**To do**
For this exercise, reproduce the entries below exactly, but only from the line containing "Task: Click the 20 Min axis marker" through the line containing "768x528 pixels.", both included.

**Exercise materials**
***

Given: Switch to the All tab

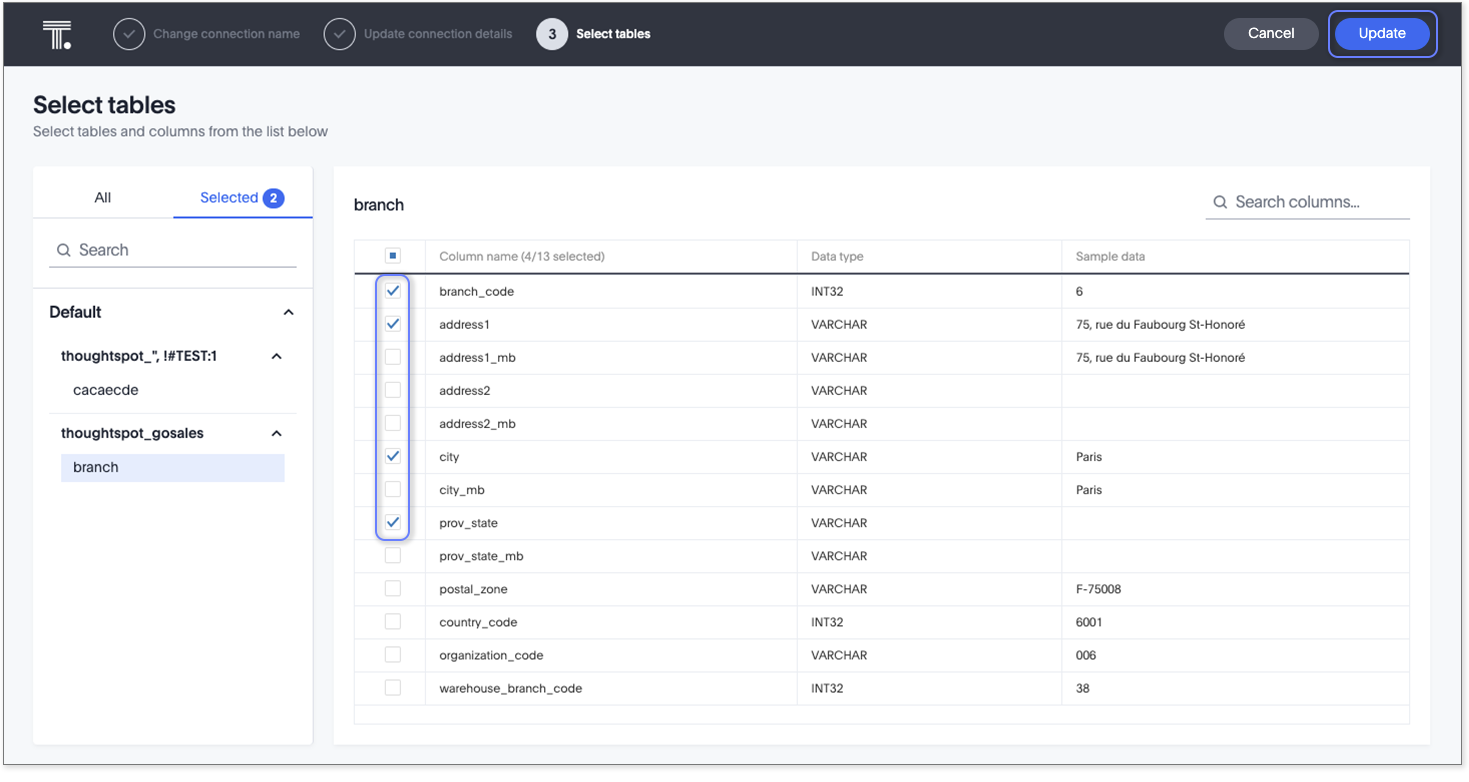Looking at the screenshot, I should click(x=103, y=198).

***

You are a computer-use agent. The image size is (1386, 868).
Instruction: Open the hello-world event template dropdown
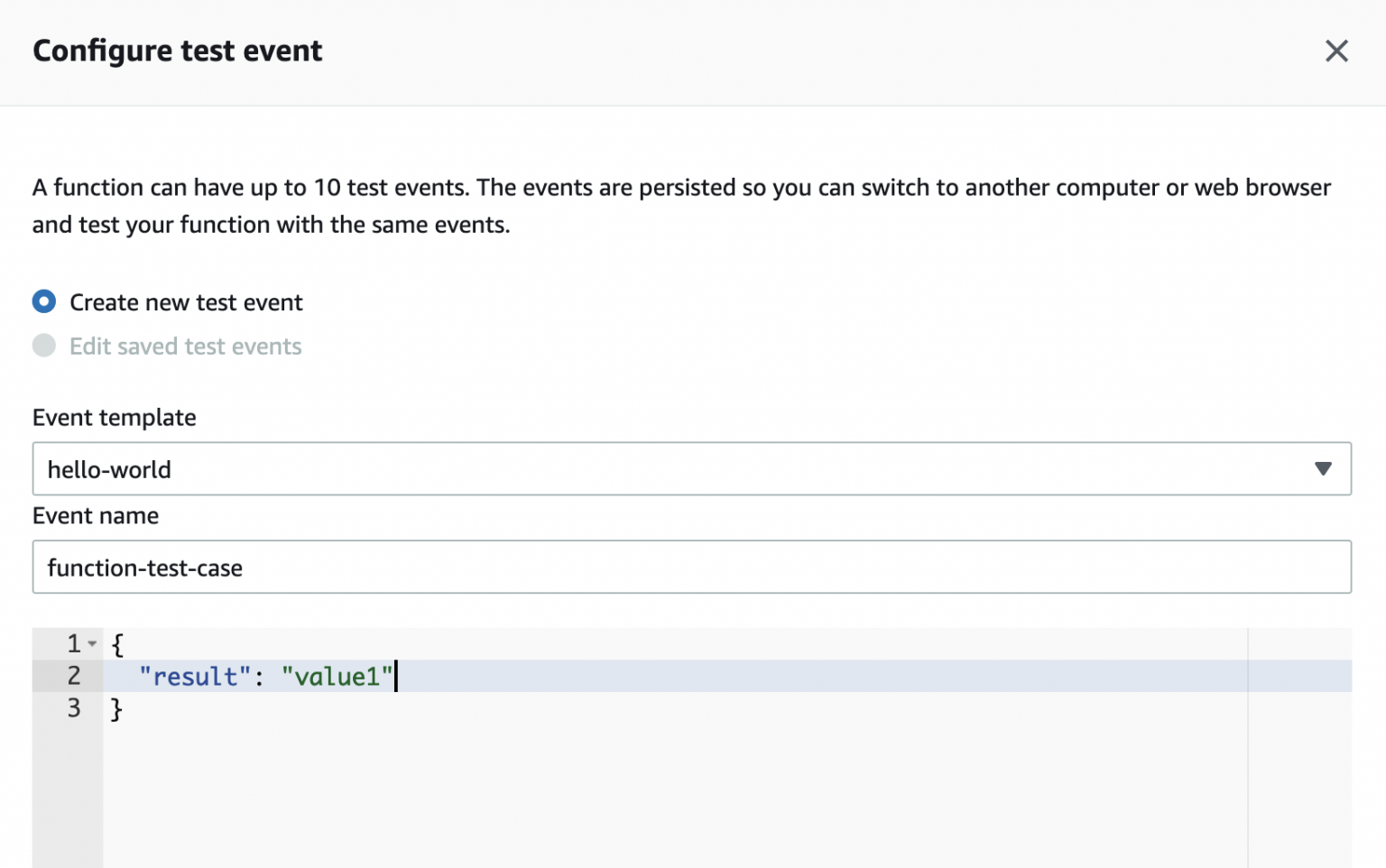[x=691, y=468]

***

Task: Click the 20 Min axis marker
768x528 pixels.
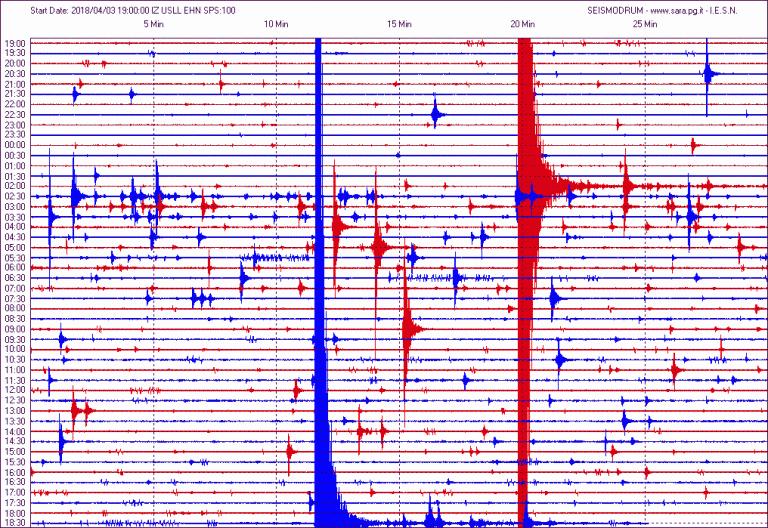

***

**Problem solution**
Task: Click the 20 Min axis marker
768x528 pixels.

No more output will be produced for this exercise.